PROVIDED INFORMATION START

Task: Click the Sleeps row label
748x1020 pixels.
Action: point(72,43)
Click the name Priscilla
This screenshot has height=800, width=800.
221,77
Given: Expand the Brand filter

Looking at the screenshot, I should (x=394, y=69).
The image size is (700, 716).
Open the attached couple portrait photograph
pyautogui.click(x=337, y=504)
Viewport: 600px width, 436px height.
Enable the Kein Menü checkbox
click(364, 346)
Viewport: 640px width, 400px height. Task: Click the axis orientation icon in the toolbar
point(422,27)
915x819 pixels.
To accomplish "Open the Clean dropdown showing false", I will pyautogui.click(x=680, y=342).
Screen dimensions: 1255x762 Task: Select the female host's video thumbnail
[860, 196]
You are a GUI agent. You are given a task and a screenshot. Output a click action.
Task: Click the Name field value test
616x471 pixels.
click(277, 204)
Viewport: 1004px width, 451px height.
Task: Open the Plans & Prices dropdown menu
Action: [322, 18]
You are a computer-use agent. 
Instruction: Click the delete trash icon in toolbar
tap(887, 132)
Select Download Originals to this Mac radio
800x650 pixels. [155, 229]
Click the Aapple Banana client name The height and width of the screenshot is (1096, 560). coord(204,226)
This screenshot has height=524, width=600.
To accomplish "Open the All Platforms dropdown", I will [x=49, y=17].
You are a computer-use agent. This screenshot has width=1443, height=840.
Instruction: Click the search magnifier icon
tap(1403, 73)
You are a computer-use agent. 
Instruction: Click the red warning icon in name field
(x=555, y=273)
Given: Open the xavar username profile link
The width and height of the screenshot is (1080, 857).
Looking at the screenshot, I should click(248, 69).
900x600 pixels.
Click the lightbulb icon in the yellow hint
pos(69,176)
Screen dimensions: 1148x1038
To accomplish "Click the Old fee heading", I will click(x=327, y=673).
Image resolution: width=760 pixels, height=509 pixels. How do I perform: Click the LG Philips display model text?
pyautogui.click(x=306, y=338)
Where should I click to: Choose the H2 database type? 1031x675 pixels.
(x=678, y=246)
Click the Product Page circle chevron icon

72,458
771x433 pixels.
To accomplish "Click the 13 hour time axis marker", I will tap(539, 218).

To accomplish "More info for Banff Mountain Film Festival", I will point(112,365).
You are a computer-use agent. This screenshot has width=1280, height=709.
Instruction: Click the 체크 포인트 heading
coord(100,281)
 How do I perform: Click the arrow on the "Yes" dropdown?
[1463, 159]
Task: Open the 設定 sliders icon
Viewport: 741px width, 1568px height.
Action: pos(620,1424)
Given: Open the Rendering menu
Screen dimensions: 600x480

PROVIDED INFORMATION END

Please report every line of the records above that contains the word "agent".

You are a GUI agent. You are given a task and a screenshot. Output a click action.
You are a computer-use agent. 
You are a computer-use agent. This screenshot has width=1443, height=840.
You are a computer-use agent. 
You are a computer-use agent. This screenshot has width=1280, height=709.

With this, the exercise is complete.